As the title says, I'm going to do something about Linux. As some of you may know, I've been running a GNU/Linux based operating system for a while now. Here is my experience on the whole thing.
I started out fairly new to this whole open-source mess with Ubuntu on a Virtual Machine. I had to do this at school and thought "You know, Ubuntu is actually kind of awesome. I might want to use this as my regular operating system." So I installed Linux Mint, which is Ubuntu minus stupid games and other unnecessary programs.
The first thing I realized was that out-of-the-box, a lot of the software packages are incompatible with Windows solutions - LibreOffice breaks Microsoft Word's docx files and vice-versa, just for starters.
Soon after I discovered that if you absolutely need to use a Windows program, you can use a program called Wine. All my compatibility issues went away just like that - Need something to open docx files properly? Install MS Office in Wine and watch it go!
After a while, I decided I was comfortable with the command line and wanted more control. It was a silly thing to do, but there I went and installed Arch.
Arch is basically Linux for extreme nerds. It doesn't give you as much usability as Ubuntu or Mint - Arch gives you a command line and a way to install packages from its own repositories. That's it. Anything else, like for instance a desktop environment, you have to install.
If you want a system that you fully understand and have the satisfaction of knowing you essentially hand-picked everything about it, Arch is awesome. However, installing it is a pain in the backside because you have to do everything yourself - including saying what programs start up at boot. Yes, that category includes your display manager. And your wireless driver.
I've come across some good points and bad points about Linux in general, and I would like to share them.
1. Raw speed - Linux boots up in no time, whether you have a bells-and-whistles system like Ubuntu or a bare-bones Arch install. Applications load so damn fast it's unbelievable. Team Fortress 2, which recently got released as part of the Steam beta, gets better FPS ratings under Linux than under Windows.
2. Customizability - with Windows, you're stuck with the desktop Windows gives you. You get some basic customization options such as where you want a menu, but that's it. If you have Windows 8, you are essentially running a webpage. With Linux, you can change anything you want. Want to have a desktop that gives you a command line by default and puts any windows you load in a Fibonacci spiral? You can! Want a picture of the Mona Lisa who sticks up her middle finger when you do control-alt-delete, and nothing else? You can code it!
3. Stability and Security - You've all heard this one. Windows has a trillion viruses you need to watch out for. Mac OS is a lot better, but there are still hundreds of viruses and rising. With Linux, there are 12. Seriously.
Because everything is open source, you'd expect that number to be a lot higher. Vulnerabilities are immediately obvious to anyone who can code.
And that's just the thing - there is a huge community behind Linux and its distributions, all of whom can immediately see a vulnerability and patch it an hour later. Official repositories are checked daily so no malware sneaks into them. Linux is the most stable and secure operating system, hands down.
4. New and Improving - Wait. Linux has been around since 1991. How can it be new? Well, Linux is the operating system that has re-invented itself radically the most often, all to bring the user the best experience possible. Gnome 2 replaced Gnome 1, bringing widgets and new functionality. Gnome 3 came along, along with branches from Gnome 2. KDE was released as a reaction to Gnome 2, because Gnome was so radically different to Windows interfaces. Over time, KDE became more and more customizable and graphically impressive.

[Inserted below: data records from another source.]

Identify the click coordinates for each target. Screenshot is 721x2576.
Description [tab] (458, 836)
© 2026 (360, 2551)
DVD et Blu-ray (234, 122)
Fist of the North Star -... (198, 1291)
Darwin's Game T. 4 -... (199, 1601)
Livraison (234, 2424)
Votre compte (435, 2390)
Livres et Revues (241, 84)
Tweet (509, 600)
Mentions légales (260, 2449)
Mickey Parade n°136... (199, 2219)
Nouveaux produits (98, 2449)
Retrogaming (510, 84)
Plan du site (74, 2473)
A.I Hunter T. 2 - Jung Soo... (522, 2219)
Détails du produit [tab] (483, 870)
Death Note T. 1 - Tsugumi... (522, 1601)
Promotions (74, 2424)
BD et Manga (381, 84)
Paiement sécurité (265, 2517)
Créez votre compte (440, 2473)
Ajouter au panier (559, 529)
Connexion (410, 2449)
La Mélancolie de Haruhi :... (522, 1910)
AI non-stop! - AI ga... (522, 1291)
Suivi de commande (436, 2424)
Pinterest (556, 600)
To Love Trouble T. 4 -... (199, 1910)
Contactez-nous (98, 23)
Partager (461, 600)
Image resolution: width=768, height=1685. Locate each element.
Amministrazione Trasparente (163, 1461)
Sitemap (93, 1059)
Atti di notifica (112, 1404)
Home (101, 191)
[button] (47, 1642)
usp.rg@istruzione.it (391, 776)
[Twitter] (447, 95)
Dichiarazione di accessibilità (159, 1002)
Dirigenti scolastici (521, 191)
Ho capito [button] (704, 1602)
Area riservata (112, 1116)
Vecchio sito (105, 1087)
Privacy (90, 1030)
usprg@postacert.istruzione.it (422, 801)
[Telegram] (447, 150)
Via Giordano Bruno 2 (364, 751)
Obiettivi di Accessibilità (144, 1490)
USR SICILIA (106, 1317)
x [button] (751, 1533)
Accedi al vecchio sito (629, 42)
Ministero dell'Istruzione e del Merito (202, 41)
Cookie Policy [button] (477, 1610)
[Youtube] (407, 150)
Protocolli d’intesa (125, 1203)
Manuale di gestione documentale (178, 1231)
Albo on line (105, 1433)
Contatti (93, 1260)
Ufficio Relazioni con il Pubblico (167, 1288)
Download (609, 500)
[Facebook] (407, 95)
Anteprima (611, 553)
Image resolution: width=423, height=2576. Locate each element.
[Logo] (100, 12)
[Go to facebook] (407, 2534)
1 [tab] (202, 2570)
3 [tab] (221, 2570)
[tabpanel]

5. Free - This one requires no explanation. Pretty much every distribution of Linux is free. 90% of Linux software requires no payment whatsoever.
1. Freedom Means Mistakes - 90% of Linux crashes I had were due to user error. If I change a configuration file and make a typo, I break something. If I run a command like sudo rm -rf / (For non-Unix users, this means the following: Give me access to dangerous features. Now remove the root folder. Force deletion if any errors come up.) my system is borked. And that command is easy to type in if I want to delete a folder manually from the command line.
2. Software Availability - Some software can't be run under Linux itself. Wine is software that tricks software into thinking it's run under Windows, but things like AutoCAD, GarageBand and Itunes simply cannot be run under Linux. The recent Steam Linux beta has helped with game availability, though.
3. Updates Break Things - This is as much a problem with Mac OS and Windows as it is with Linux, but still. If you update to the latest cutting-edge release, some standards may have been changed. This tends to break functionality of certain programs, although it's usually fixed quickly. More of a problem with "rolling-release" distributions that include beta things, because by its very nature beta releases are going to be buggy.
4. Installation - This applies to the more "hardcore" Linux distributions. Installing Arch was a pain in the backside at the start, although it does give you a lot of freedom and allows you to learn a lot about how your operating system works.
Ubuntu was easy to install, ditto Mint. Fedora and Debian were in-between.
In conclusion, Linux is like owning a crocodile. Awesome in many ways, but I don't recommend it to anyone because it'll bite at the first misstep.